Gordon Rennie writes
Woo as a mixture of Cow Yun-Fat in Hard Boiled and Takeshi ‘Beat’
Kitano’s gangster persona, and has a hard-bitten noirish story to match.
However, the greatest revelation in the strip has to be PJ Holden’s art:
almost every single time I see his work, whether in 2000AD, Toxic! or FutureQuake
he seems to have developed a new artistic style or technique, whilst still managing
to retain the same personal character. His crowd scenes depicted on the first
page almost immediately remind me of artists like Mobius, Geoff Darrow and Frank
Quitely, yet it’s more than just mere copying as the images themselves are
very much PJ Holden.
Despite being slightly
unsure as to what the nature of Woo’s double existence as both a policeman
and a criminal actually entails (and why no-one actually seems to be able to connect
the dots), I’m looking forward to the next instalments with high expectations.
LS: Johnny
Woo falls firmly into the category "total absence of interest" for me.
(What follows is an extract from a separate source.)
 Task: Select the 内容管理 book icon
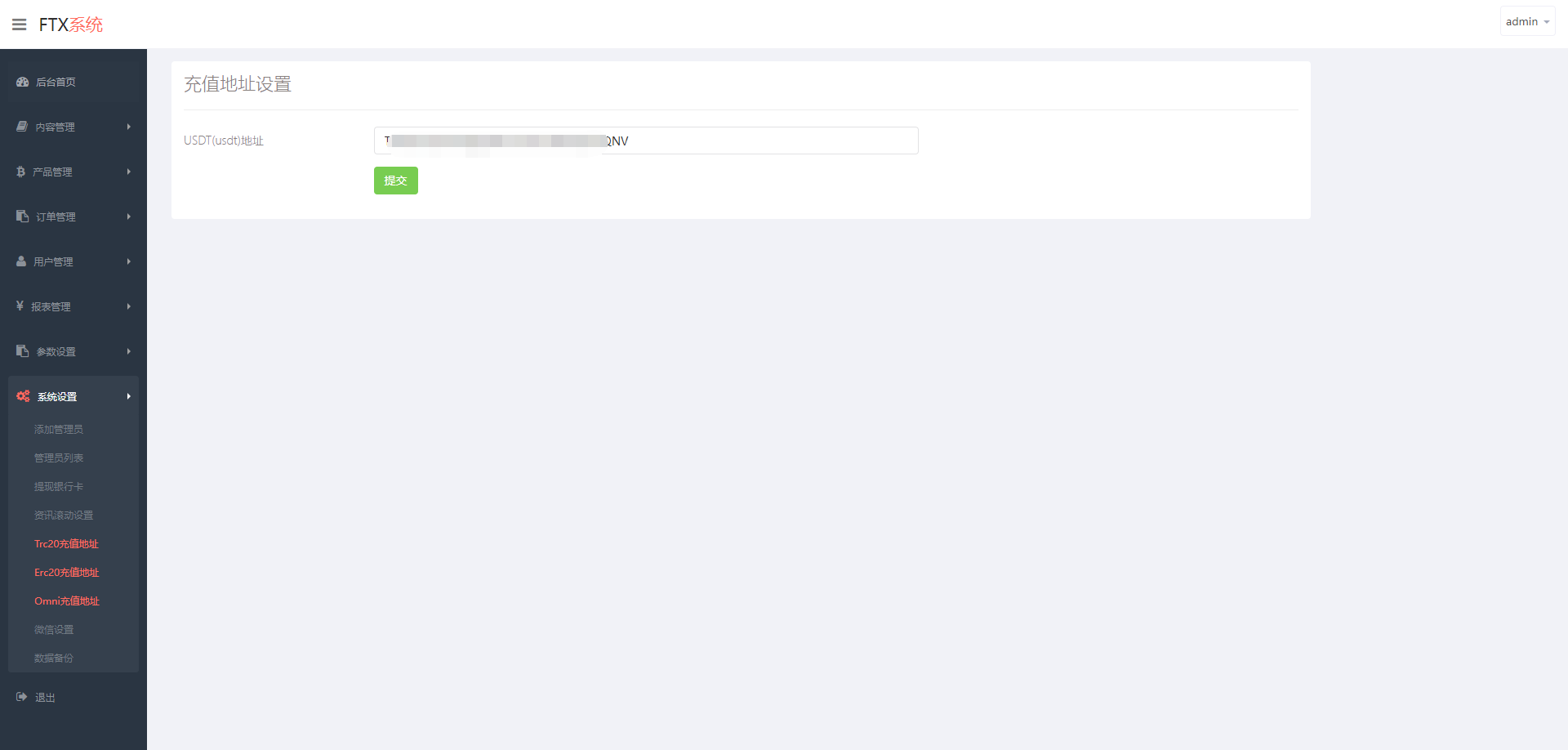[x=22, y=127]
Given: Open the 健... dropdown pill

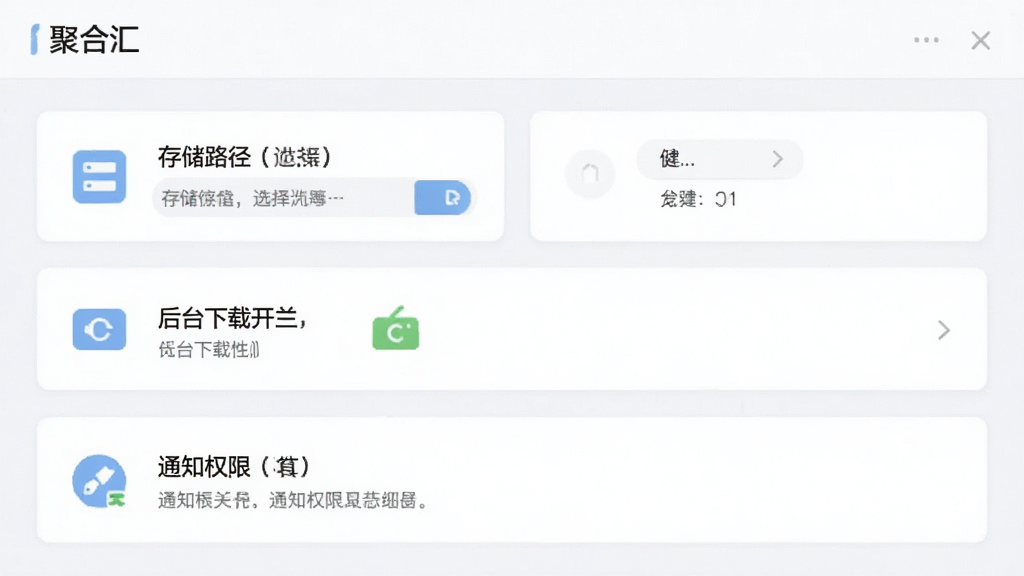Looking at the screenshot, I should click(720, 159).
Maybe it's because I'm not a fan of Hong Kong action flicks and I'm missing the
references. Maybe it's the way Woo seems to be openly both criminal and cop without
blowing his cover. Maybe it's the reappearance of Chinese Judges; referencing
the worst Dredd story ever isn't the most endearing move - a redesign might have
helped move me more in favour of the strip!
Mainly though,
I think it's the feeling that in all the Dredd world stuff printed in the Meg
over the years, this is something we've seen a hundred times before - all Justice
Departments are corrupt (even MC1s in the hands of lesser writers), and the hero
is a lone figure who's principles find him caught between the criminals and the
"good guys".
It's worth stressing
there's nothing inherently bad about the strip: the art is fine, the story seems
OK - I just feel like I've read it before.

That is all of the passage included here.